All of them except for Clemente.


That's my point. Why make an exception for him? Why not wait 5 years like everyone else? Was he so much more exceptional than anyone else? No. Why is Clemente so much more deserving than anyone else? Because he died?



Not just because he died, but more importantly the circumstances of his death...

December 31, 1999

Tonight is not only New Year’s Eve and the last night of the 20th Century, but also the 27th anniversary of Roberto Clemente’s tragic death.
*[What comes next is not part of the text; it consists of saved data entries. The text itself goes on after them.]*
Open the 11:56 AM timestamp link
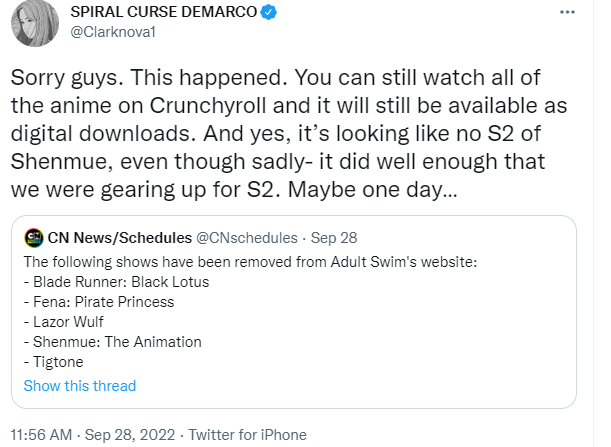Viewport: 611px width, 447px height. pyautogui.click(x=47, y=435)
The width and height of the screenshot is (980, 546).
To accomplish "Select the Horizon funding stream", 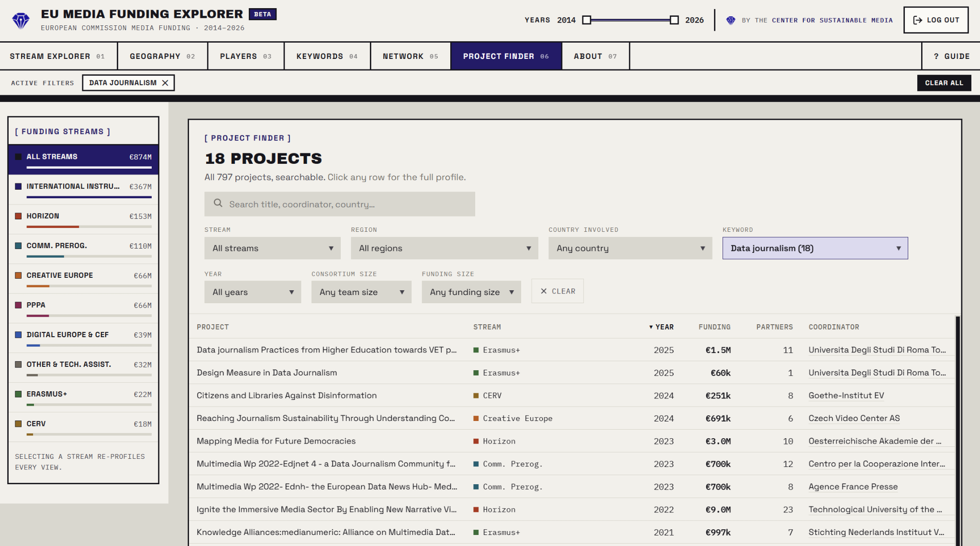I will click(x=83, y=219).
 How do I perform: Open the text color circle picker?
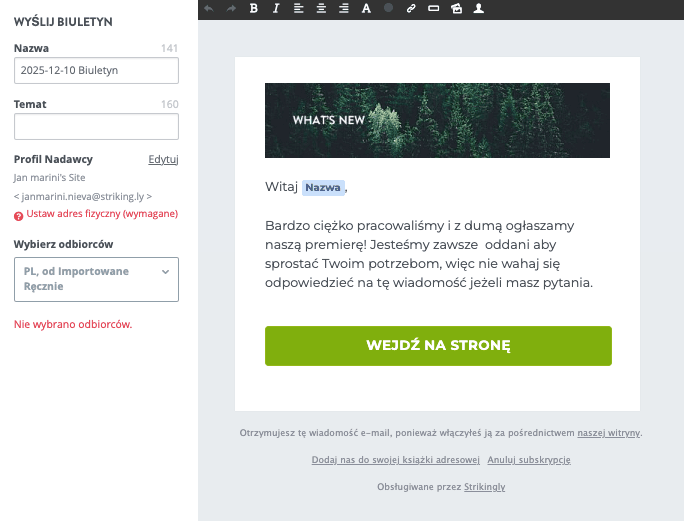[389, 8]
Though the Pittsburgh Pirate right fielder did plenty on the field to leave behind a strong legacy, it was his off-the-field contributions that touched the hearts of everyone – even if it took until the very end to realize it.

Clemente, an ever-so proud black Puerto Rican, worked tirelessly to help his people and try to erase bigotry toward his race. He once said, "I work with the rich and live among the poor." Believe him!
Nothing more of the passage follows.